Les chèvres, des « débroussailleuses », aident aussi à conserver l’écosystème. « Les terrils sont des conservatoires de biodiversité abritant une faune et une flore première qui a tendance à disparaître si la forêt s’installe », explique-t-il.

 Bouteilles de « Charbonnay »

Sur certains terrils prime « une logique de sanctuarisation, sur d’autres une logique d’artificialisation », à l’image de la piste de ski aménagé à 129 mètres d’altitude sur celui de Noeux-les-Mines, note Gilles Briand.

Sur le terril de Noyelles-sous-Lens, devenu « Arena terril trail », des équipements dédiés à l’entraînement de la pratique du trail (escaliers, arène, agrès de fitness et d’équilibre) ont été installés. 

A 30 km de là, à Haillicourt, ce sont des vignes qui poussent sur le terril, permettant la production en 2021 de 800 bouteilles de « Charbonnay », un vin blanc sec, vendu plus de cinquante euros.

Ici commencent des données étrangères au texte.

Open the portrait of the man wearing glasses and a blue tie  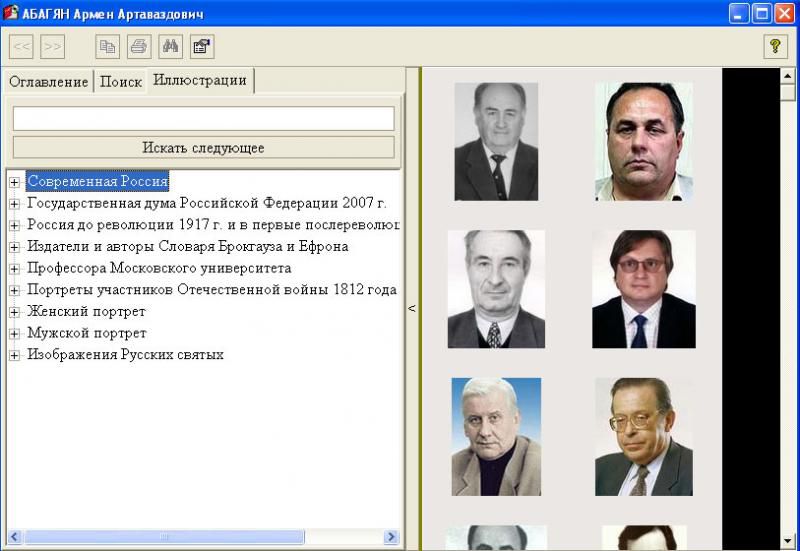tap(643, 290)
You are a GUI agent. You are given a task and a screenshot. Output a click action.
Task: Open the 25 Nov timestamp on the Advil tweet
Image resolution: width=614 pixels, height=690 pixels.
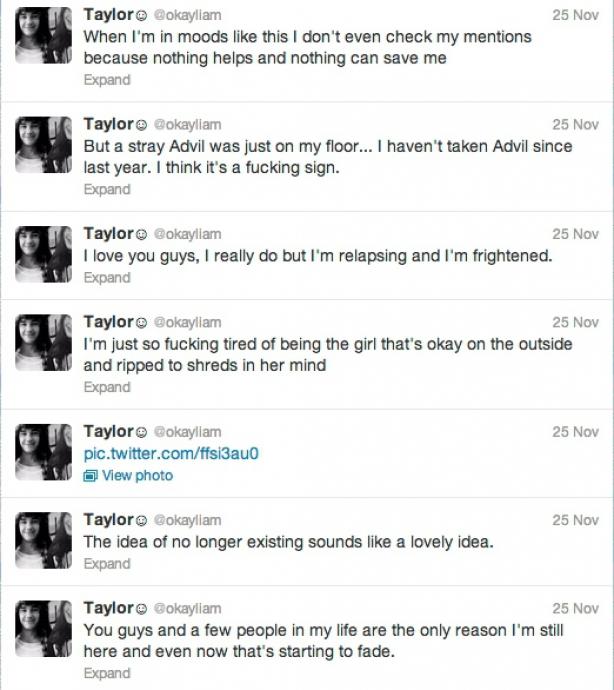[575, 125]
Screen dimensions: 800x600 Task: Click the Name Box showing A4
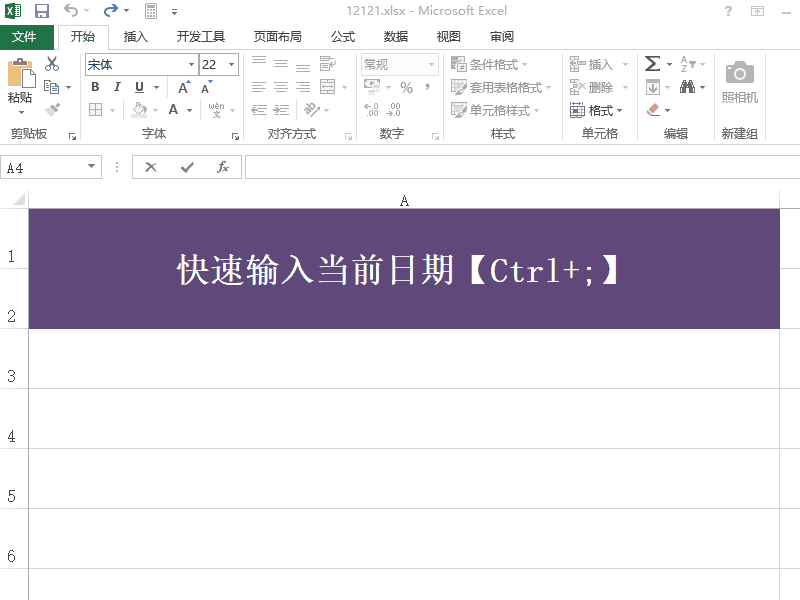click(x=45, y=167)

Avantages du terrain: « la pente, qui draine l’eau; le vent quasiment constant, qui balaie les vignes évitant la maladie; et la chaleur, dégagée par le terril encore en combustion », explique Johann Cordenier, ouvrier viticole chargé de gérer ces parcelles à l’année. « Mais, au début, les gens nous prenaient un peu pour des fous », reconnaît-il. 

Avec les terrils, « on parlait de séquelles, maintenant on parle d’héritage », souligne Gilles Briand. Certains « étaient dans une logique de table rase de ce patrimoine », mais « c’est physiquement impossible », poursuit-il. Et « surtout, quelle banalité ! On deviendrait un patrimoine très ordinaire… ».